* What you need to do: Your answer should be the records below, repeated exactly as they stand.

* Information shown:
####

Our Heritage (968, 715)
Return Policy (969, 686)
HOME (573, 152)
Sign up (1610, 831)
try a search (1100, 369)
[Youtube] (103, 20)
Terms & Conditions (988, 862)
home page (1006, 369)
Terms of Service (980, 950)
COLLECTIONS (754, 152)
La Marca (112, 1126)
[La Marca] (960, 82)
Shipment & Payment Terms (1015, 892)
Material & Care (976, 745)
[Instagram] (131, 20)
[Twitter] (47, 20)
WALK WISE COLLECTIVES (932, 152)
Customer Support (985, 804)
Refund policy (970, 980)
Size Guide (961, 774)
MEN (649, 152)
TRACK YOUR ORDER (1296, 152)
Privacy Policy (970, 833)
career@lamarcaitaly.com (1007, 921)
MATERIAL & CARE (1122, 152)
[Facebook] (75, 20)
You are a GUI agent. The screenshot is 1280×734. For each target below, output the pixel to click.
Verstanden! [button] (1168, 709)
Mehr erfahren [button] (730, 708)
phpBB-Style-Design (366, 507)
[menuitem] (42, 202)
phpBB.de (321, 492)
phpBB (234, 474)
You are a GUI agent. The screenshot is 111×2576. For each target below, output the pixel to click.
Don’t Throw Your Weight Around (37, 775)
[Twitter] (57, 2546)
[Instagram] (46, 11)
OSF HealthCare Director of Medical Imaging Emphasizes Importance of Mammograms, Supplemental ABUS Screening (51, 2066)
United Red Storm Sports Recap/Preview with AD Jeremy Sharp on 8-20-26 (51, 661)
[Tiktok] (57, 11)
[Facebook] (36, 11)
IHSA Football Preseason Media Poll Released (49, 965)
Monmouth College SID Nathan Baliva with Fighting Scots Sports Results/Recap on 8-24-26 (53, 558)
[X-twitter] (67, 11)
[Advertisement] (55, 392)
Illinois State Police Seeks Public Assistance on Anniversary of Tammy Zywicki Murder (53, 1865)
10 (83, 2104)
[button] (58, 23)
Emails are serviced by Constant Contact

####

* Solution:
Our Heritage (968, 715)
Return Policy (969, 686)
HOME (573, 152)
Sign up (1610, 831)
try a search (1100, 369)
[Youtube] (103, 20)
Terms & Conditions (988, 862)
home page (1006, 369)
Terms of Service (980, 950)
COLLECTIONS (754, 152)
La Marca (112, 1126)
[La Marca] (960, 82)
Shipment & Payment Terms (1015, 892)
Material & Care (976, 745)
[Instagram] (131, 20)
[Twitter] (47, 20)
WALK WISE COLLECTIVES (932, 152)
Customer Support (985, 804)
Refund policy (970, 980)
Size Guide (961, 774)
MEN (649, 152)
TRACK YOUR ORDER (1296, 152)
Privacy Policy (970, 833)
career@lamarcaitaly.com (1007, 921)
MATERIAL & CARE (1122, 152)
[Facebook] (75, 20)
You are a GUI agent. The screenshot is 1280×734. For each target below, output the pixel to click.
Verstanden! [button] (1168, 709)
Mehr erfahren [button] (730, 708)
phpBB-Style-Design (366, 507)
[menuitem] (42, 202)
phpBB.de (321, 492)
phpBB (234, 474)
You are a GUI agent. The screenshot is 111×2576. For each target below, output the pixel to click.
Don’t Throw Your Weight Around (37, 775)
[Twitter] (57, 2546)
[Instagram] (46, 11)
OSF HealthCare Director of Medical Imaging Emphasizes Importance of Mammograms, Supplemental ABUS Screening (51, 2066)
United Red Storm Sports Recap/Preview with AD Jeremy Sharp on 8-20-26 (51, 661)
[Tiktok] (57, 11)
[Facebook] (36, 11)
IHSA Football Preseason Media Poll Released (49, 965)
Monmouth College SID Nathan Baliva with Fighting Scots Sports Results/Recap on 8-24-26 (53, 558)
[X-twitter] (67, 11)
[Advertisement] (55, 392)
Illinois State Police Seeks Public Assistance on Anniversary of Tammy Zywicki Murder (53, 1865)
10 (83, 2104)
[button] (58, 23)
Emails are serviced by Constant Contact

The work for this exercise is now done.